SET PROBLEM >> Rewrite all of the rows below, changing "To accomplish" to "To carry out" wherever it occurs and keeping everything else the same.

** Start SUPPLIED DATA **

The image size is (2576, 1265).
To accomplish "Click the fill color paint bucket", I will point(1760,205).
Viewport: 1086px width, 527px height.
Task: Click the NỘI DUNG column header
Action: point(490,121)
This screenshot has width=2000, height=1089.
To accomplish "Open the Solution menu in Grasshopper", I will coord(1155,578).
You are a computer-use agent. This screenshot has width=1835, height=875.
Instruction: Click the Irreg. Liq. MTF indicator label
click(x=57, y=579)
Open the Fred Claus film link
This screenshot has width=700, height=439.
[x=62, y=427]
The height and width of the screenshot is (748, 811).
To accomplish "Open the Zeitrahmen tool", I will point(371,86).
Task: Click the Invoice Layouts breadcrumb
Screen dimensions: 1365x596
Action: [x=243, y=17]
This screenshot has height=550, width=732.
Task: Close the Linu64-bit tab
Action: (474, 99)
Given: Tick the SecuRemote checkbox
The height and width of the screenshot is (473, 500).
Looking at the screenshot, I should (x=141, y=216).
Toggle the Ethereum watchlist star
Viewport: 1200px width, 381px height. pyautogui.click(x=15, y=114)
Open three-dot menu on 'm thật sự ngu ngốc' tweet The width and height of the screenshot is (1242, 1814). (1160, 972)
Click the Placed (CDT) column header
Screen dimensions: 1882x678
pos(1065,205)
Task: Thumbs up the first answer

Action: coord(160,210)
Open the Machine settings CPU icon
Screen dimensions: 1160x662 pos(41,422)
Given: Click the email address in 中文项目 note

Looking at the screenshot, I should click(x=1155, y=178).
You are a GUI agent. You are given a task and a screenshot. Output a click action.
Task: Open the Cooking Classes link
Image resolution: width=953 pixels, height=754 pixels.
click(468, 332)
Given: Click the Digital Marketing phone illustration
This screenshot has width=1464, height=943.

** End SUPPLIED DATA **

SOLUTION BELOW >>
The image size is (2576, 1265).
To carry out "Click the fill color paint bucket", I will point(1760,205).
Viewport: 1086px width, 527px height.
Task: Click the NỘI DUNG column header
Action: point(490,121)
This screenshot has width=2000, height=1089.
To carry out "Open the Solution menu in Grasshopper", I will coord(1155,578).
You are a computer-use agent. This screenshot has width=1835, height=875.
Instruction: Click the Irreg. Liq. MTF indicator label
click(x=57, y=579)
Open the Fred Claus film link
This screenshot has width=700, height=439.
[x=62, y=427]
The height and width of the screenshot is (748, 811).
To carry out "Open the Zeitrahmen tool", I will point(371,86).
Task: Click the Invoice Layouts breadcrumb
Screen dimensions: 1365x596
Action: [x=243, y=17]
This screenshot has height=550, width=732.
Task: Close the Linu64-bit tab
Action: (474, 99)
Given: Tick the SecuRemote checkbox
The height and width of the screenshot is (473, 500).
Looking at the screenshot, I should (x=141, y=216).
Toggle the Ethereum watchlist star
Viewport: 1200px width, 381px height. pyautogui.click(x=15, y=114)
Open three-dot menu on 'm thật sự ngu ngốc' tweet The width and height of the screenshot is (1242, 1814). (1160, 972)
Click the Placed (CDT) column header
Screen dimensions: 1882x678
pos(1065,205)
Task: Thumbs up the first answer

Action: coord(160,210)
Open the Machine settings CPU icon
Screen dimensions: 1160x662 pos(41,422)
Given: Click the email address in 中文项目 note

Looking at the screenshot, I should click(x=1155, y=178).
You are a GUI agent. You are given a task and a screenshot. Output a click action.
Task: Open the Cooking Classes link
Image resolution: width=953 pixels, height=754 pixels.
click(468, 332)
Given: Click the Digital Marketing phone illustration
This screenshot has width=1464, height=943.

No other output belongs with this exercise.